▸ What to do: Write out everything from the line containing "Tap the battery" down to the line containing "coord(20,173)", with both of those lines included and each line copied verbatim.

▸ Supplied material:
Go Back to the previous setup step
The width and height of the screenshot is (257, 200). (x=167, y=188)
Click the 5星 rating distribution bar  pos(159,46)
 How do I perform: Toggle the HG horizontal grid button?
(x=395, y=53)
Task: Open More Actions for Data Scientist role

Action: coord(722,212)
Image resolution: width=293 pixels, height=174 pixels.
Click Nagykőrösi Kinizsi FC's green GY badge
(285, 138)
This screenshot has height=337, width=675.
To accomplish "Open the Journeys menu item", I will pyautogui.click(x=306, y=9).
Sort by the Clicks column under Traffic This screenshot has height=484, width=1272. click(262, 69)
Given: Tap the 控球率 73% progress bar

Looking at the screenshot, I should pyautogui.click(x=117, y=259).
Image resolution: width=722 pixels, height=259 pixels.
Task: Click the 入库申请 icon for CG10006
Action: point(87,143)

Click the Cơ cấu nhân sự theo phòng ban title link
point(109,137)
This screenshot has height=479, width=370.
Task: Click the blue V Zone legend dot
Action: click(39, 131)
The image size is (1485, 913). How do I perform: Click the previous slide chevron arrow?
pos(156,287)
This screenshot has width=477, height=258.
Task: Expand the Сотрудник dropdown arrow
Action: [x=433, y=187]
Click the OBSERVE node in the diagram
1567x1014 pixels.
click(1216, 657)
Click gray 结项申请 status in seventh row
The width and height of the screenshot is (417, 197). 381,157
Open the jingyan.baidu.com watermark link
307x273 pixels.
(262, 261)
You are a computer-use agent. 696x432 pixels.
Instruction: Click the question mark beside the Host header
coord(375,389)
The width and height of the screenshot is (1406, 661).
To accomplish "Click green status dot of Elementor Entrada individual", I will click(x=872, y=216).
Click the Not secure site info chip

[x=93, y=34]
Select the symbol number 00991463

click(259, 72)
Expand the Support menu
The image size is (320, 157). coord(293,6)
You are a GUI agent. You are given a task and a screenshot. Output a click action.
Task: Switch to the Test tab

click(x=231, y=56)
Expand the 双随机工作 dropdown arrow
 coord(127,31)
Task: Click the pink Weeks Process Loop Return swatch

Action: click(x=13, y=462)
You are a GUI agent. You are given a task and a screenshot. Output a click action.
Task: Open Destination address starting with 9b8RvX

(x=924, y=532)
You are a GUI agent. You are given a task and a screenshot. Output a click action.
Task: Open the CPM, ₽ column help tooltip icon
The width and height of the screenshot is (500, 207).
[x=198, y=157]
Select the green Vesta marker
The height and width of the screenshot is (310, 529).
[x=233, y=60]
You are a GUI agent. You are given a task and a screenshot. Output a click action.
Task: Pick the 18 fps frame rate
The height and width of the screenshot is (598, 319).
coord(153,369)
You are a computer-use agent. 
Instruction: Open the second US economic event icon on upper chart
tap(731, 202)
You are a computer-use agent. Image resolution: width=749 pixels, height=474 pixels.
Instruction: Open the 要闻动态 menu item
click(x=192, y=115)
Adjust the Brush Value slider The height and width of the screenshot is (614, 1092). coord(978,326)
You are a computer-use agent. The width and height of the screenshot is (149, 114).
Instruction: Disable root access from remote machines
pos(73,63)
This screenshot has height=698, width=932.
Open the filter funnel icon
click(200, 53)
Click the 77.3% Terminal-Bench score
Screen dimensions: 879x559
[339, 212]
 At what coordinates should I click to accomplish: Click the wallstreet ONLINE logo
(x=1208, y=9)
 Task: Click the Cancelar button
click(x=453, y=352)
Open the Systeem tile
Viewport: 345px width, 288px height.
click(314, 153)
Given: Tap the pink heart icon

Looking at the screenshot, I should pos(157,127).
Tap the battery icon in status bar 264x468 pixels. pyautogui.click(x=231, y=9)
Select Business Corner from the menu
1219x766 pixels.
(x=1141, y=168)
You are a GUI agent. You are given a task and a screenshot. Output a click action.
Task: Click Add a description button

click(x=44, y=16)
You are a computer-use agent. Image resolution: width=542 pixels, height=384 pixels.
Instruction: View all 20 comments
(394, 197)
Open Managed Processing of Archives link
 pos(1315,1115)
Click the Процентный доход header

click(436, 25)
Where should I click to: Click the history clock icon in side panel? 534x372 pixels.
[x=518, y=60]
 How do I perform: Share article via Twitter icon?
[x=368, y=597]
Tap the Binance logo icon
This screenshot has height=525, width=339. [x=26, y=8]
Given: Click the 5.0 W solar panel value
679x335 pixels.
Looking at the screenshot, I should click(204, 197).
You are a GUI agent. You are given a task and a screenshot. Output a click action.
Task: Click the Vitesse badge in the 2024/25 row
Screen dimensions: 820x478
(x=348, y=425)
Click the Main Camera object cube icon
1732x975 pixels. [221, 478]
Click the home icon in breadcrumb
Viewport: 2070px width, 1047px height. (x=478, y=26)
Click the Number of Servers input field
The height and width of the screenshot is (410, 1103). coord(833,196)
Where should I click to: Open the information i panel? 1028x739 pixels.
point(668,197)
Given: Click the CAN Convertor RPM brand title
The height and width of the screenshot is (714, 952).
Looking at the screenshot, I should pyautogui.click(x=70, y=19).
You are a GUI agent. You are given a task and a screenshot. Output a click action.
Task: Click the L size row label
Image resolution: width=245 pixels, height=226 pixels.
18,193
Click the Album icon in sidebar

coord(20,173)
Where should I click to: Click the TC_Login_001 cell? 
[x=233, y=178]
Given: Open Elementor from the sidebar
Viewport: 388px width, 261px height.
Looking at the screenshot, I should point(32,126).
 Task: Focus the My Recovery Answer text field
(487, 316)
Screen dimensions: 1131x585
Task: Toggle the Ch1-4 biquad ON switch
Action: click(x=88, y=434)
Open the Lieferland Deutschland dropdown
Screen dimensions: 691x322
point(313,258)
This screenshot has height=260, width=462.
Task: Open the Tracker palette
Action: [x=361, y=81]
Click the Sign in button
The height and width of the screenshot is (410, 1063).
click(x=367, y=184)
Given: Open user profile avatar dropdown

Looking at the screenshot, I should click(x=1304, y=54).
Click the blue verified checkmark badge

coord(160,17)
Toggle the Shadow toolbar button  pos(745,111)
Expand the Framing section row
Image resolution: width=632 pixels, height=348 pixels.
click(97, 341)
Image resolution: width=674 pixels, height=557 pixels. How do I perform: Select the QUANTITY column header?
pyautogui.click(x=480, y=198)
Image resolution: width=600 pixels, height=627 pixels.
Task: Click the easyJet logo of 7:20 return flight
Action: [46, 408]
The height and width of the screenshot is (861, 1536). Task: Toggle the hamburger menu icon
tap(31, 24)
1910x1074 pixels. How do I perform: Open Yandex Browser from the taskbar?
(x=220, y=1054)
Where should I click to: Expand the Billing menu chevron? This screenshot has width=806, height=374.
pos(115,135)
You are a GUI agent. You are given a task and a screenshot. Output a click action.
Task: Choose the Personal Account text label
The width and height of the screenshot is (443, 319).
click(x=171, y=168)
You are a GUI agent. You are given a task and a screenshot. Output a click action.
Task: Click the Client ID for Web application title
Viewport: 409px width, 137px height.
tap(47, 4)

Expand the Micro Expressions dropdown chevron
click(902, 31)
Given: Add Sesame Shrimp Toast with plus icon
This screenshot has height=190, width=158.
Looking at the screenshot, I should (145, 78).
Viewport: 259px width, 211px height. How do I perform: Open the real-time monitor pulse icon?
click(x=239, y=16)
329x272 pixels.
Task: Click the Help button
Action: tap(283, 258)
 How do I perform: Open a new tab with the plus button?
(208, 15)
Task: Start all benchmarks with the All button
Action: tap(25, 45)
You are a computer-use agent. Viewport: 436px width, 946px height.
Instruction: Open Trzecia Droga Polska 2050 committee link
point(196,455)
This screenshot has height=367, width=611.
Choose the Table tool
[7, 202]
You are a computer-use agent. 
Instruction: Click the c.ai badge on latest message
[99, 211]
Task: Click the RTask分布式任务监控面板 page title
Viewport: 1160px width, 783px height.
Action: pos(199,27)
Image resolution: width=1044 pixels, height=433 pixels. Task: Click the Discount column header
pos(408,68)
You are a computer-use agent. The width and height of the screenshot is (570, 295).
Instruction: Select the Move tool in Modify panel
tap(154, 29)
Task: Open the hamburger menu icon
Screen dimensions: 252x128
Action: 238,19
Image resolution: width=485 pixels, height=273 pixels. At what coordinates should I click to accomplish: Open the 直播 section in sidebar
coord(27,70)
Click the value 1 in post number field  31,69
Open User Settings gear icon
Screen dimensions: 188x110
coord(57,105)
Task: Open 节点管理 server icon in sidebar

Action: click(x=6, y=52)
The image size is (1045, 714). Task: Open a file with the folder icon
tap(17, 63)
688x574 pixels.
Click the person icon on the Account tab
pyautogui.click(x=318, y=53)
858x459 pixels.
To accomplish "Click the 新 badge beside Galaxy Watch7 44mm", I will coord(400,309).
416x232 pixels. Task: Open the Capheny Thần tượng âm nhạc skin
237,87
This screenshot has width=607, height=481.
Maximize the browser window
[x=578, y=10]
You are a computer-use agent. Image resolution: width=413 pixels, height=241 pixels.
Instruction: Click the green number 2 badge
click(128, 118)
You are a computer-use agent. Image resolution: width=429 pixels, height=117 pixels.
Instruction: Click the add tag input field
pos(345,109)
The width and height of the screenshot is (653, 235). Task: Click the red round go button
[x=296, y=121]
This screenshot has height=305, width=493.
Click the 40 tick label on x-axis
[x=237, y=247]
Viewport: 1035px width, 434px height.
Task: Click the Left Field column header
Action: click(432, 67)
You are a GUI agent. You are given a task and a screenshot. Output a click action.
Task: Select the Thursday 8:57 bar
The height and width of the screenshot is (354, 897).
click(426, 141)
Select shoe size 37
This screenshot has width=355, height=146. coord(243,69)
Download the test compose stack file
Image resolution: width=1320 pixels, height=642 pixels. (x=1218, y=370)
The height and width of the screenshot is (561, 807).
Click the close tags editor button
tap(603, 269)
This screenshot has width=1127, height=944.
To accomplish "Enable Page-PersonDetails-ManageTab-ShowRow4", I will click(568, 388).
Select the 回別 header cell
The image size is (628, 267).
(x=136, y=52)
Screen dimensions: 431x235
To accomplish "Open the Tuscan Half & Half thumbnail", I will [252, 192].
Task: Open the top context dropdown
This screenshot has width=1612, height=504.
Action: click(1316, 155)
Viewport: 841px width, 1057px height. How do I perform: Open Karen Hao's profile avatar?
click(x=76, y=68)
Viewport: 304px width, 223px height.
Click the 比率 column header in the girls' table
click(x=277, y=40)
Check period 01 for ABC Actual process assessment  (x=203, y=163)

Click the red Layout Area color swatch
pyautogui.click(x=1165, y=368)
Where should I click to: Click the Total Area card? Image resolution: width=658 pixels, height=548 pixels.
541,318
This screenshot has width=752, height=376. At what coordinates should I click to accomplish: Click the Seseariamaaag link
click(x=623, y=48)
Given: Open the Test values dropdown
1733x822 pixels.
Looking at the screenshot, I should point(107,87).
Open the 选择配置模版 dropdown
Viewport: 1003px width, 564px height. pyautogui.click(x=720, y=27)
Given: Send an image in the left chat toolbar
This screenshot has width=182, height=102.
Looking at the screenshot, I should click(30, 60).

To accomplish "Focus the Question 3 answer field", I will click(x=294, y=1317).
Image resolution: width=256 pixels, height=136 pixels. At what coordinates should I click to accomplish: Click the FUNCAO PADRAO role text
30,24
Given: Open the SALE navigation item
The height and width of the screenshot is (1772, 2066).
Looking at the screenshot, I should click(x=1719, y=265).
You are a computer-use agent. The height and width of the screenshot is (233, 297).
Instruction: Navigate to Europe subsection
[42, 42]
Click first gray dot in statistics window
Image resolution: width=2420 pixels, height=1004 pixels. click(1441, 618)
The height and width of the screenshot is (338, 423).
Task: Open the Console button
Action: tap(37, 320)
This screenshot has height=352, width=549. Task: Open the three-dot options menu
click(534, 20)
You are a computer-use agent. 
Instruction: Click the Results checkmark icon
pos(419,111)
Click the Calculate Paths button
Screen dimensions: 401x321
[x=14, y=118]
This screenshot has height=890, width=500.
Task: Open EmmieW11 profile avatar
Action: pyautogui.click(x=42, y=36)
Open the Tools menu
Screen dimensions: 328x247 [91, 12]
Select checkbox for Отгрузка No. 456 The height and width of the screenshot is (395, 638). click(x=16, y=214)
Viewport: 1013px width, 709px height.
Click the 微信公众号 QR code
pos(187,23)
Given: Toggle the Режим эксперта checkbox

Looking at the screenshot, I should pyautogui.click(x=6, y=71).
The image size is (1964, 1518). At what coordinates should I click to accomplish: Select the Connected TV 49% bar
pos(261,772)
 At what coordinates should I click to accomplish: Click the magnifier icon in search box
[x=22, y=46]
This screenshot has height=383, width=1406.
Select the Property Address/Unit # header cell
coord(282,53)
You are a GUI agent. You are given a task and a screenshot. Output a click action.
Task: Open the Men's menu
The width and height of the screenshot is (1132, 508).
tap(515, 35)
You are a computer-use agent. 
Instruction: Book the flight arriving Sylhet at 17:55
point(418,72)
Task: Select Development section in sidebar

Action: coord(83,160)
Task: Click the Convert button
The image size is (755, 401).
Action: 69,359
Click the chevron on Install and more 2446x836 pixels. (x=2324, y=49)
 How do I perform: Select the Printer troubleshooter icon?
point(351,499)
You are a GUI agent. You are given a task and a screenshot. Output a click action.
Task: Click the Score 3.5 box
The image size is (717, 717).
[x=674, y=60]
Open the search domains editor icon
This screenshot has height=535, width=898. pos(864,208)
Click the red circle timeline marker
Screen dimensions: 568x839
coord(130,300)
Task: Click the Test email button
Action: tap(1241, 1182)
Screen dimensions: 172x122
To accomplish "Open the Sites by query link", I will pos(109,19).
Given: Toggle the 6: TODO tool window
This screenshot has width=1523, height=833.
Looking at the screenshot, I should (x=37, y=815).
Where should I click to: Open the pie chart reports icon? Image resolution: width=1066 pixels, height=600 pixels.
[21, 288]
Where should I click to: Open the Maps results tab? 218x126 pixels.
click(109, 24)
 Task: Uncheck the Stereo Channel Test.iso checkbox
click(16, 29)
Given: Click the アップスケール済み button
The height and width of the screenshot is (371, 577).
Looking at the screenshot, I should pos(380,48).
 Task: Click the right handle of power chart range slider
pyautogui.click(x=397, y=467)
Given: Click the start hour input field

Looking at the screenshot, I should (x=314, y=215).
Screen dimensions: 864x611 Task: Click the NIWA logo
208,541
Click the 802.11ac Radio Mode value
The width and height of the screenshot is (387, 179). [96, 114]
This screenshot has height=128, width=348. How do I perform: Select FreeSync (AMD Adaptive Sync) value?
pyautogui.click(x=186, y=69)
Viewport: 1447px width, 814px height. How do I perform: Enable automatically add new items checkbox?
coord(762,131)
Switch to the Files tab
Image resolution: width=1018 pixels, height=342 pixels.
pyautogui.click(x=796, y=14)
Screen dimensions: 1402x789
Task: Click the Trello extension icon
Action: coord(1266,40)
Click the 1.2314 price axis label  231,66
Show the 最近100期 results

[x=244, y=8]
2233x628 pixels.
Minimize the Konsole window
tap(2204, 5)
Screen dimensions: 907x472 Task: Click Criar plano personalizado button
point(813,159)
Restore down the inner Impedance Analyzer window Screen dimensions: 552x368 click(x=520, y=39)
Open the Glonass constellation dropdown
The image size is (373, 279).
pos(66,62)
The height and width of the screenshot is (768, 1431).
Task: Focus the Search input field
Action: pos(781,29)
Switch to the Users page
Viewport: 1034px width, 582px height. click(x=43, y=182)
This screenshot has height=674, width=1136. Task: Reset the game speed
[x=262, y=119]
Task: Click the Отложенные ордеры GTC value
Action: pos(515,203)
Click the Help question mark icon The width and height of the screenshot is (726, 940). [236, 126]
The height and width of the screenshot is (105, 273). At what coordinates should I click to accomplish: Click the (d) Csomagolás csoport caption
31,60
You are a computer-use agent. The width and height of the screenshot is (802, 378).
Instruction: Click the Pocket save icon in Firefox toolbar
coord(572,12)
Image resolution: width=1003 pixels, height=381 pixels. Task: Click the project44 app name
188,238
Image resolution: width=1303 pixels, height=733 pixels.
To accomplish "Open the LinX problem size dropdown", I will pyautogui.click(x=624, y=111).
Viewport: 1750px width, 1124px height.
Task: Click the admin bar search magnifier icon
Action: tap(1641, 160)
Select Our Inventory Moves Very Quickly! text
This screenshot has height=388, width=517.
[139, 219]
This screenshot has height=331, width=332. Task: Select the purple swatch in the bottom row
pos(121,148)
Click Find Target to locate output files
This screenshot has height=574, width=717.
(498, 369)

▸ Answer to the task:
Tap the battery icon in status bar 264x468 pixels. pyautogui.click(x=231, y=9)
Select Business Corner from the menu
1219x766 pixels.
(x=1141, y=168)
You are a GUI agent. You are given a task and a screenshot. Output a click action.
Task: Click Add a description button

click(x=44, y=16)
You are a computer-use agent. Image resolution: width=542 pixels, height=384 pixels.
Instruction: View all 20 comments
(394, 197)
Open Managed Processing of Archives link
 pos(1315,1115)
Click the Процентный доход header

click(436, 25)
Where should I click to: Click the history clock icon in side panel? 534x372 pixels.
[x=518, y=60]
 How do I perform: Share article via Twitter icon?
[x=368, y=597]
Tap the Binance logo icon
This screenshot has height=525, width=339. [x=26, y=8]
Given: Click the 5.0 W solar panel value
679x335 pixels.
Looking at the screenshot, I should click(204, 197).
You are a GUI agent. You are given a task and a screenshot. Output a click action.
Task: Click the Vitesse badge in the 2024/25 row
Screen dimensions: 820x478
(x=348, y=425)
Click the Main Camera object cube icon
1732x975 pixels. [221, 478]
Click the home icon in breadcrumb
Viewport: 2070px width, 1047px height. (x=478, y=26)
Click the Number of Servers input field
The height and width of the screenshot is (410, 1103). coord(833,196)
Where should I click to: Open the information i panel? 1028x739 pixels.
point(668,197)
Given: Click the CAN Convertor RPM brand title
The height and width of the screenshot is (714, 952).
Looking at the screenshot, I should pyautogui.click(x=70, y=19).
You are a GUI agent. You are given a task and a screenshot. Output a click action.
Task: Click the L size row label
Image resolution: width=245 pixels, height=226 pixels.
18,193
Click the Album icon in sidebar

coord(20,173)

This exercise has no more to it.